Ao chegar ao lado soviético, os judeus tiveram que esperar por três horas e depois foi lhes dada a decisão das autoridades soviéticas de que tinham de regressar ao território alemão. Apesar da resistência desesperada, foram levados pelos guardas soviéticos e entregues aos alemães.
Às 7 horas da noite, os judeus foram informados pelos nazistas que seriam mortos, a menos que cruzassem o rio novamente, a seu próprio risco, às 6 horas da manhã seguinte. Um número deles nadou e conseguiu entrar em território soviético sem ser detectado. Os demais foram presos pelas autoridades soviéticas, mas não foram enviados de volta.
Alguns encontraram refúgio nas aldeias vizinhas do lado alemão. Alguns morreram afogados na travessia do rio Os 400 levados a Belzy atravessaram para o território soviético, embora eles não tivessem sido admitidos no início. Um número de judeus, tanto em Sokał quanto em Belzy, afogou-se ao tentar nadar através do rio. Muitos dos que conseguiram a travessia foram levados para hospitais soviéticos, onde vários morreram.
Durante os quatro dias de marcha, aos judeus foi dado apenas um pão por dia para cada 30 homens. Uma média de um judeu a cada cinco minutos foi executado a tiros. Ouviu-se de um guarda nazista: "Eu mesmo já liquidei 76", e recebeu a resposta de outro guarda, "Eu só matei 63". Entre os assassinados estava Isaac Lewenfuss, 55 anos, que tinha sido o contador do Banco do Povo de Hrubiaszow.
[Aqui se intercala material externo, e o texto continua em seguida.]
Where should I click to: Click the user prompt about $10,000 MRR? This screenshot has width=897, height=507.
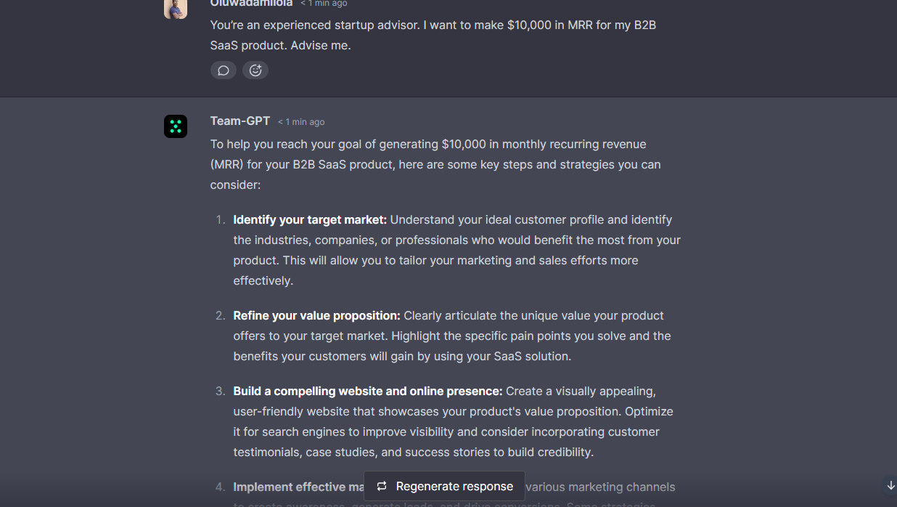pos(433,35)
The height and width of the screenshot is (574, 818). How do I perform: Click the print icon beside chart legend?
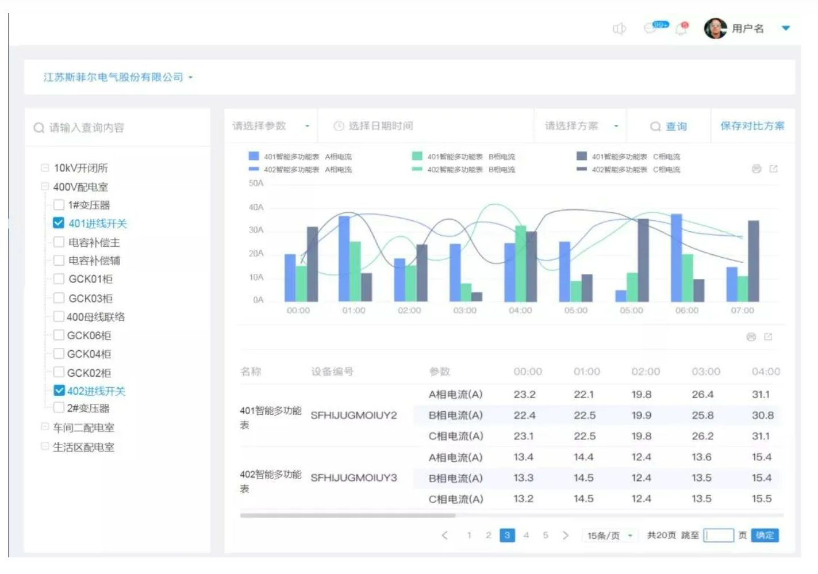tap(756, 169)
Ele estava completamente exausto e incapaz de continuar depois de 15 km de Hrubiazów. Quando recebeu a ordem de se deitar, que foi a introdução para a execução, seu filho de 20 anos de idade, Mendel, ofereceu-se para morrer em seu lugar, mas a oferta foi recusada.
O jovem, em seguida, declarou: "Mate-me, juntamente com o meu pai". Um soldado da tropa de choque disse: "Oh, você está oferecendo-se para morrer. Muito bem, é muito bonito da sua parte”. Pai e filho foram, então, executados juntos enquanto se abraçavam. Entre outros executados estavam três membros da família Lewenstein, muito conhecida em Chełm.
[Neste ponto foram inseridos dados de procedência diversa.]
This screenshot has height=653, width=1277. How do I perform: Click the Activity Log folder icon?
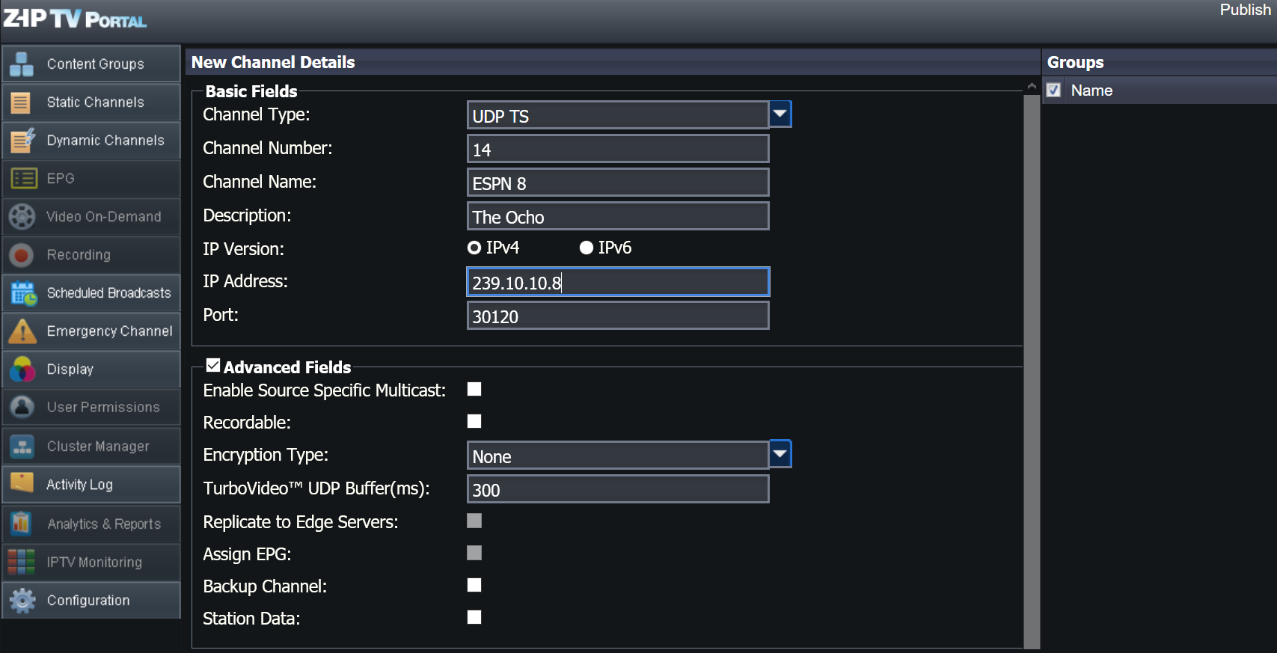click(x=22, y=484)
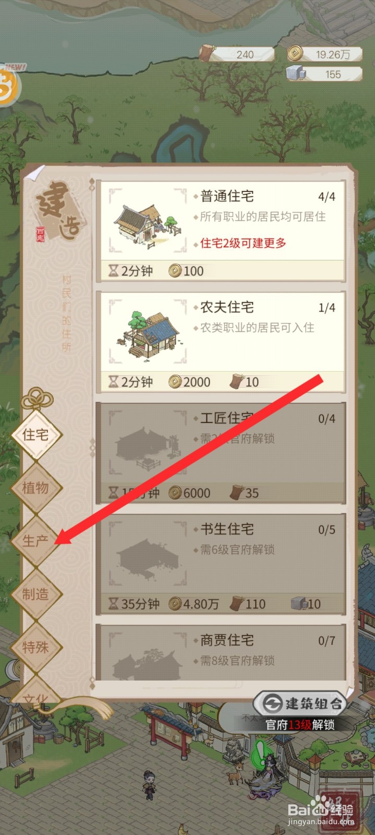Tap the locked 商贾住宅 card
Viewport: 375px width, 835px height.
click(x=221, y=652)
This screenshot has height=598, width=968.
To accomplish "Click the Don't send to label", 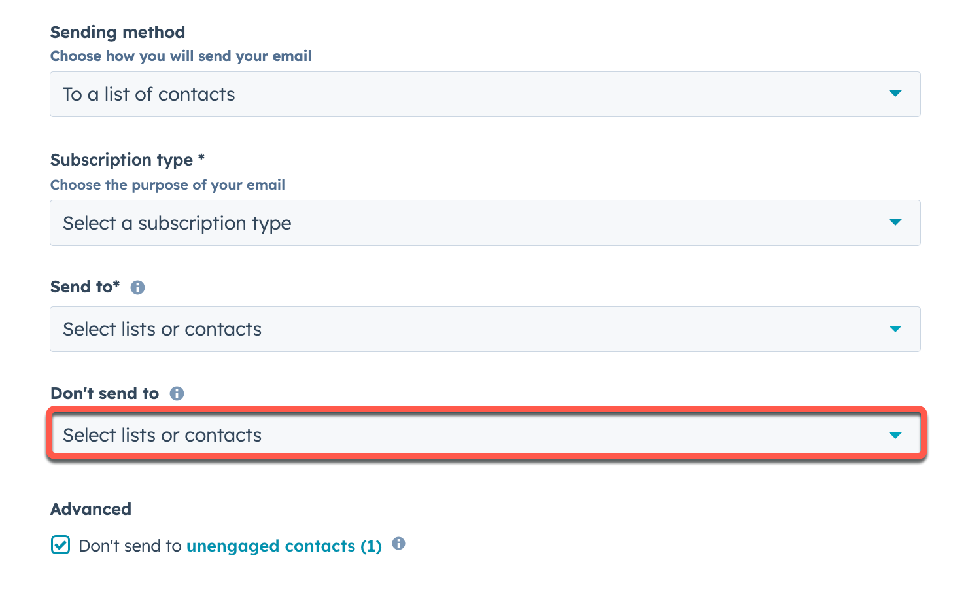I will coord(105,393).
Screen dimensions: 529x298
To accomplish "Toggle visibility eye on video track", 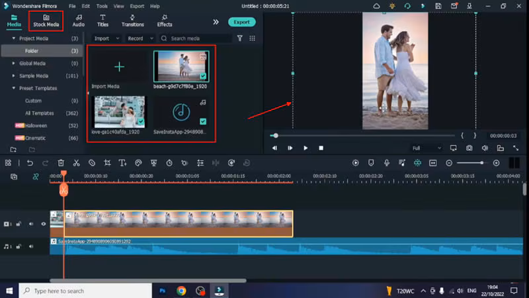I will [44, 224].
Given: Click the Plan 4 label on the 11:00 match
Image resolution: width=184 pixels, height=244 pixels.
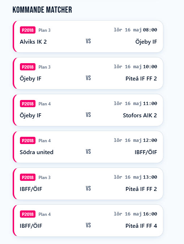Looking at the screenshot, I should tap(45, 104).
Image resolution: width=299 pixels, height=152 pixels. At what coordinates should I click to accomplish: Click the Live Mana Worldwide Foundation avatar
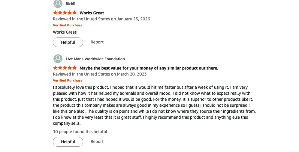(58, 59)
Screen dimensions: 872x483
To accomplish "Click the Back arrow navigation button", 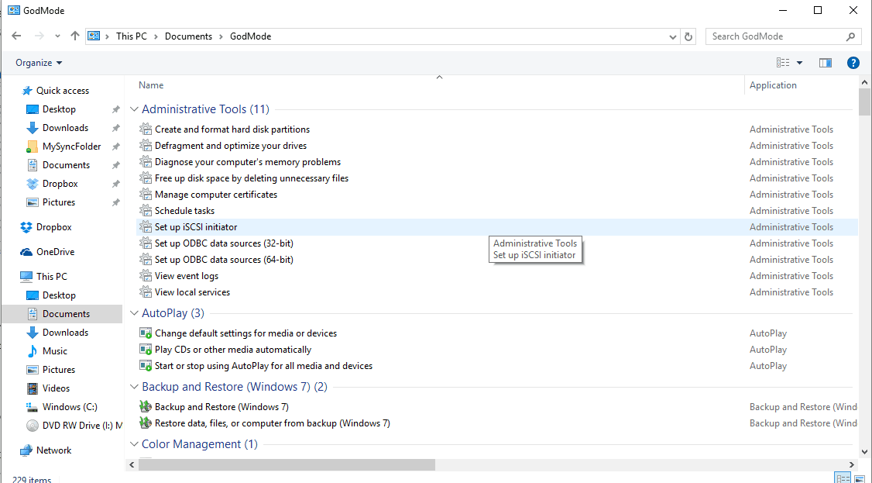I will click(x=16, y=36).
Notas: * DNB - Deutsches Nachrichtenbüro, agência de notícias da Alemanha nazista. ** Hrubieszów – No relato de 1940 o nome da cidade às vezes aparece como sendo Hrubieszów e outras Hrubiaszów. O nome correto é Hrubieszów. *** Sialopol – Provavelemnte refere-se à cidade de Białopole. **** Belzy ou Belz (iídiche) – Cidadezinha (shtetl) que ganhou fama graças à canção popular judaica Mein Shtetale Belz.